━━━ DOCUMENT TEXT

The *REAL* resistance heroes of Iraq (that stooges of Zionism and Iran don’t want you to know about)
Hint: they were Ba’athists.
One of the most despicable lying slanders against the last (and monumentally great) Iraqi president Saddam Hussein is the commonly trotted-out binary supposition that “Saddam was a Sunni tyrant who repressed and persecuted the Shi’a majority,” a reductionist narrative promoted by both Zionist-created Salafi-jihadists glorifying a falsely distorted image of Saddam and likewise by Zionist-created Khomeinists who promote that exact same narrative to misleadingly portray all of Iraq’s Shi’a Arab majority as inherently represented by Iran’s Persian-centric Velayet al-Faqeh self-defined ecclesiastical authority.
The notion that “Saddam was anti-Shi’a and hated by all of Iraq’s Shi’a” rivals the absurdity of the inverse case study in Syria, where Bashar al-Assad was long accused (and still is!) of being “anti-Sunni” against the Sunni majority of Syria. Just as Bashar’s government could not last that long without tacit plurality (if not majority) support from Syria’s ~70% Sunni majority, likewise Saddam’s government could not last that long without tacitly significant support from Iraq’s ~60% Shi’a majority. More on the analytical dissection of the Syrian case study another time, perhaps soon.
To cut down on lengthy background explanations: in a nutshell, Saddam Hussein implemented an increasingly schizophrenic umbrella of national policy as the Iran-Iraq War dragged on and harrowing losses were sustained vis-à-vis long-sought efforts to win over the hearts of Iraq’s Shi’a Arab Islamic majority particularly from the south. After the disastrous Gulf War and subsequent sectarian uprisings leading to brutal counterinsurgency reprisals against the southern Shi’a cities harboring insurrection, Saddam’s cross-sect appeal was grievously damaged, and implemented the “Faith Campaign” in an effort to unify both the Sunni and Shi’a around an Iraqi Arab identity of a largely Sufi theological orientation in resolutely firm rejection of both Salafi-jihadism/Wahhabism and Khomeinism.1 (contrary to the “Iraqi Ba’athists promoted Islamic fundamentalism” canard, Saddam’s regime proscribed the death penalty for Salafi-jihadist/Wahhabi adherents2) Roughly concurrent—or otherwise representing an outgrowth—to that state-sponsored Islamic trajectory was of course the establishment of Fedayeen Saddam, a tyrannically brutal paramilitary of irregulars operating as Ba’ath-loyalist enforcement goons, amongst various late-Ancien Régime shenanigans as the inevitably hardened reactive spirit subsequent to the manifested horrors of foreign-provoked sectarian insurrection.

━━━━━━

Could you restate word for word the part of the text on Saddam Hussein and Iraq's Shi'a that opens with the words containing "The *REAL* resistance" and closes with "self-defined ecclesiastical authority."? The listing after the text on Saddam Hussein and Iraq's Shi'a plays no part in this work.

━━━ COLLECTED MATERIAL

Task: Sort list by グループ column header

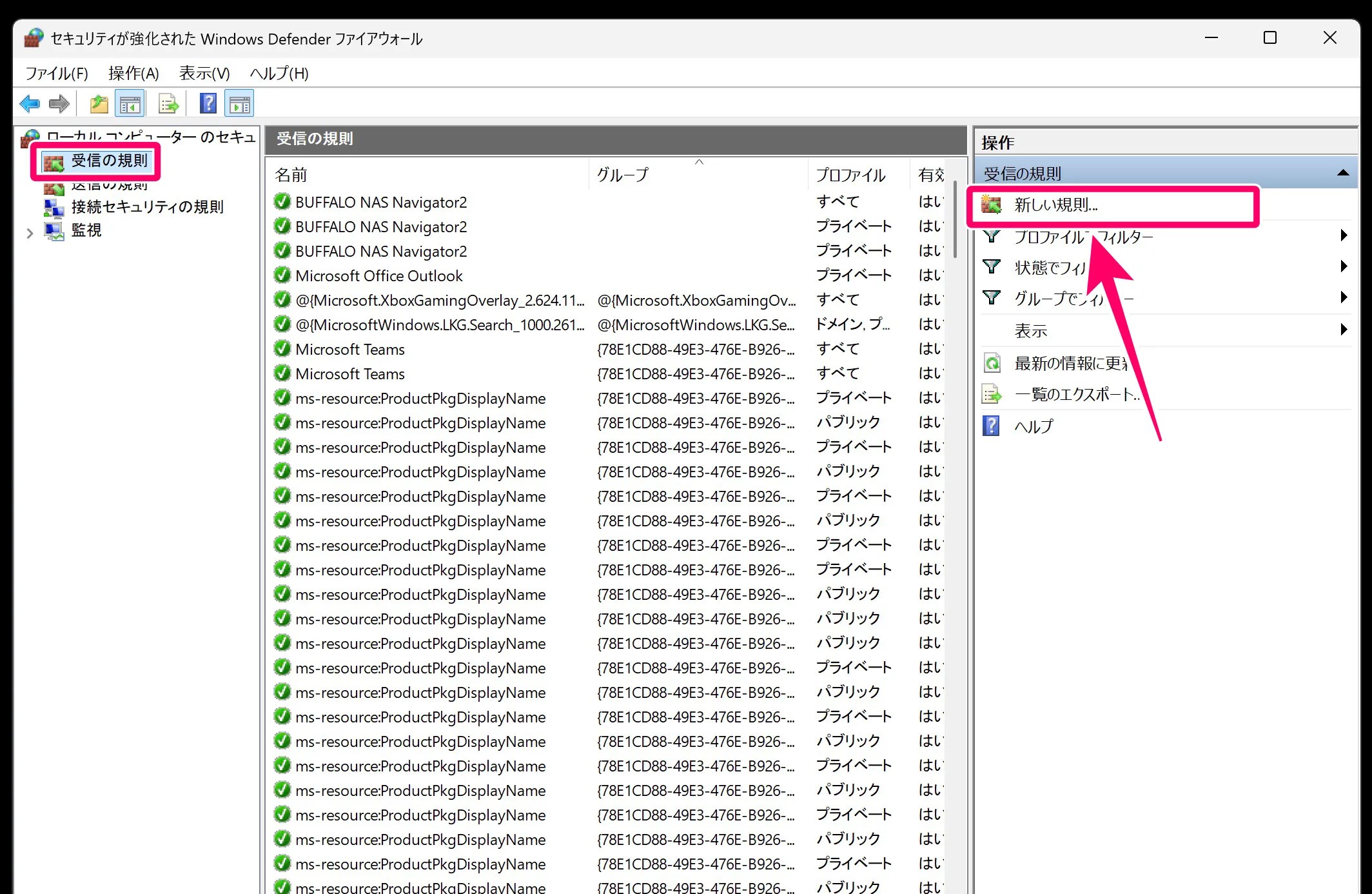Action: click(622, 175)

━━━━━━

SOLUTION:
The *REAL* resistance heroes of Iraq (that stooges of Zionism and Iran don’t want you to know about)
Hint: they were Ba’athists.
One of the most despicable lying slanders against the last (and monumentally great) Iraqi president Saddam Hussein is the commonly trotted-out binary supposition that “Saddam was a Sunni tyrant who repressed and persecuted the Shi’a majority,” a reductionist narrative promoted by both Zionist-created Salafi-jihadists glorifying a falsely distorted image of Saddam and likewise by Zionist-created Khomeinists who promote that exact same narrative to misleadingly portray all of Iraq’s Shi’a Arab majority as inherently represented by Iran’s Persian-centric Velayet al-Faqeh self-defined ecclesiastical authority.